START Exercise data
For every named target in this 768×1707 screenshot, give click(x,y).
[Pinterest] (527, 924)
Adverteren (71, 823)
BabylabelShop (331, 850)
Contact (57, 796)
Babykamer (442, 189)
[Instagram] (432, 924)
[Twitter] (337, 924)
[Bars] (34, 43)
END Exercise data
START Exercise data
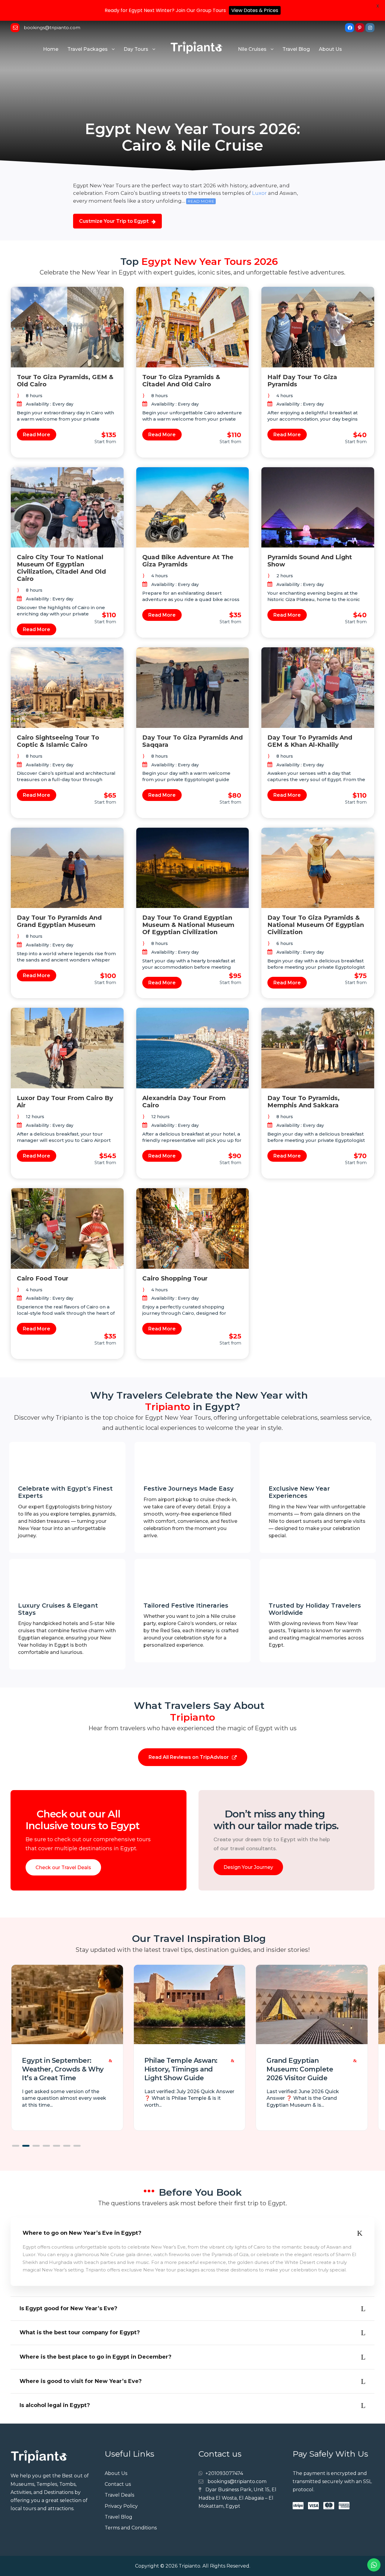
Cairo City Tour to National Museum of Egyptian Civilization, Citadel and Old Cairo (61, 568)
END Exercise data
Please give an exact copy of the lines above, beginning with the line containing "[Pinterest] (527, 924)" and running through the line containing "[Bars] (34, 43)", and of no other lines.

[Pinterest] (527, 924)
Adverteren (71, 823)
BabylabelShop (331, 850)
Contact (57, 796)
Babykamer (442, 189)
[Instagram] (432, 924)
[Twitter] (337, 924)
[Bars] (34, 43)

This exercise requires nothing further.